The report focuses on the U.S. government's legal basis for detention of prisoners as described in a formal response to the U.N. inquiry: "The law of war allows the United States - and any other country engaged in combat - to hold enemy combatants without charges or access to counsel for the duration of hostilities. Detention is not an act of punishment, but of security and military necessity. It serves the purpose of preventing combatants from continuing to take up arms against the United States," it said.

But the U.N. team concluded there had been insufficient due process to determine that all of the 502 people detained at Guantanamo Bay since January 2002 were "enemy combatants." The team determined that the primary purpose of their confinement was for interrogation, not to prevent them from taking up arms.

It also rejected the premise that "the war on terrorism" constituted an armed conflict for the purposes of international humanitarian law.

The report concludes that some of the treatment of detainees meets the definition of torture under the international Convention Against Torture: The acts are committed by government officials, with a clear purpose, inflicting severe pain or suffering against victims in a position of powerlessness.

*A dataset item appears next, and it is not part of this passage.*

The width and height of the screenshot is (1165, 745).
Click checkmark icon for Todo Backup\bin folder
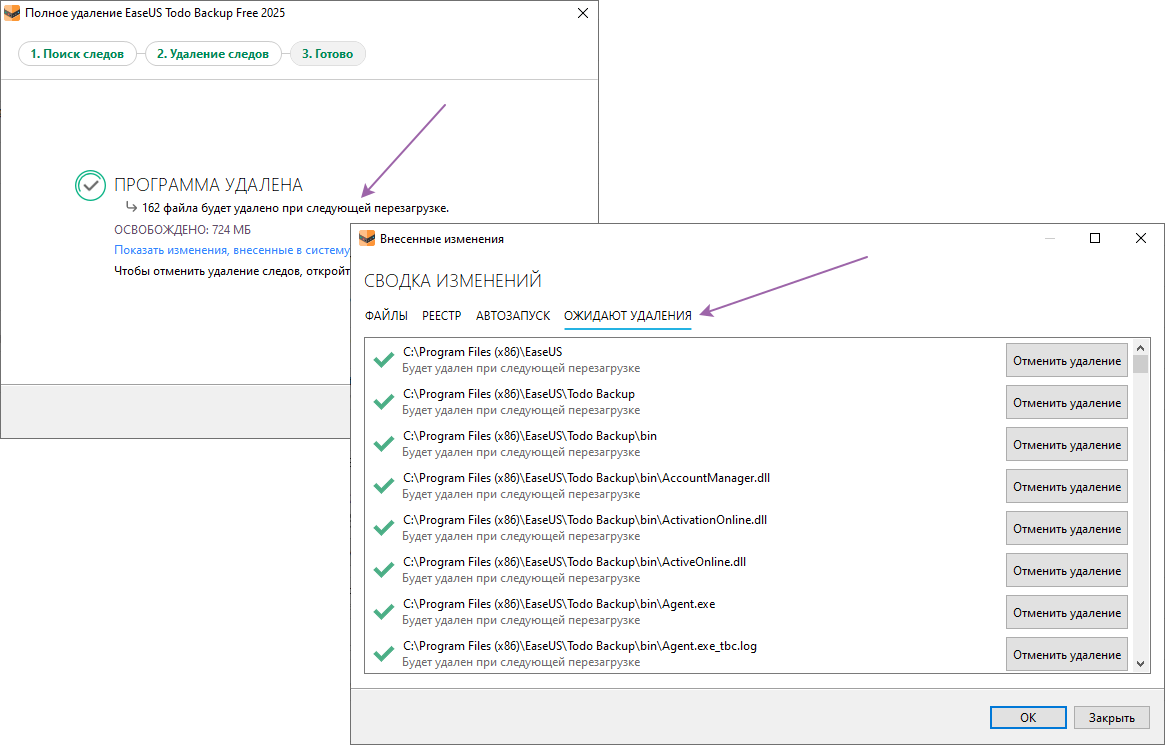coord(382,444)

The simultaneous use of several interrogation techniques - prolonged solitary confinement; exposure to extreme temperatures, noise and light; forced shaving and other techniques that exploit religious beliefs or cause intimidation and humiliation - constitutes inhumane treatment and, in some cases, reaches the threshold of torture, according to the report.

Nowak said the U.N. team was "particularly concerned" about the force-feeding of hunger strikers through nasal tubes that detainees claimed were brutally inserted and removed, causing intense pain, bleeding and vomiting. "It remains a current phenomenon," he said.

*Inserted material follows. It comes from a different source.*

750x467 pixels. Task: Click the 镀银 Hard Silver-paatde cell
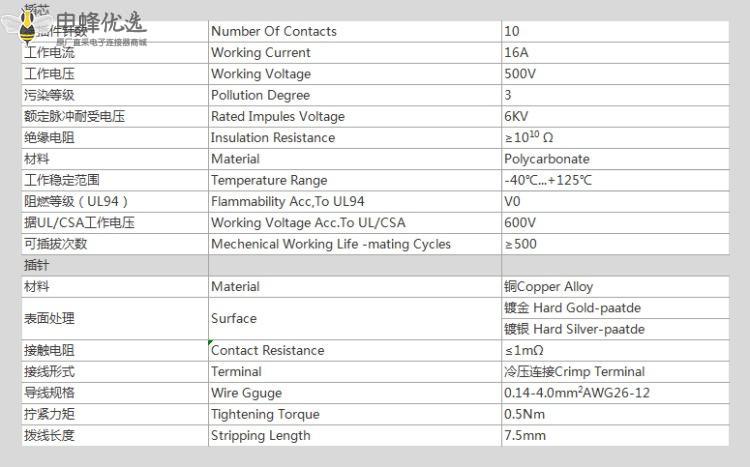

One detainee, a Kuwaiti named Fawzi al-Odah, told his lawyer this month that he had stopped his five-month hunger strike under threats of brutal physical abuse. Thomas B. Wilner, a lawyer at Shearman & Sterling in Washington who has represented 12 Kuwaitis interned at Guantanamo, said al-Odah told him that in December guards began taking clothes, shoes and blankets away from about 85 hunger strikers. Wilner said al-Odah described guards mixing laxatives into the liquid formula given to about 40 prisoners through nose tubes, causing them to defecate on themselves.

Wilner said al-Odah told him that, on Jan. 9, an officer read what he said was an order from Guantanamo commander Brig. Gen. Jay W. Hood stating that hunger strikers would be strapped into a restraint chair and force-fed with thick nasal tubes that would be inserted and removed twice a day. After hearing a neighboring prisoner scream in pain and tell him not to go through it, al-Odah reluctantly ceased his hunger strike, Wilner said.

Pentagon officials confirmed that the number of hunger strikers had dropped to four.

White House Spokesman Scott McClellan, speaking Thursday, dismissed al-Odah's claims.

"Well, yes, we know that al-Qaida is trained in trying to make wild accusations, and so forth," he said in response to a question about al-Odah. "But the president has made it very clear what the policy is, and we expect the policy to be followed. And he's made it very clear that we do not condone torture, and we do not engage in torture."

The five special U.N. envoys are independent experts appointed by the U.N. Commission on Human Rights to examine arbitrary detention, torture, the independence of judges and lawyers, freedom of religion, and the right to physical and mental health. The five had each, under separate mandates, been following the situation in Guantanamo Bay since it opened in January 2002. They made the decision in June 2004 to do a joint report and asked the U.S. government for access to all detention centers.

"This report is not aimed at criticizing. It is looking at what international human-rights law says about Guantanamo," Nowak said. "We are hoping that this report will actually strengthen the dialogue."

Maggie Farley writes for the Los Angeles Times.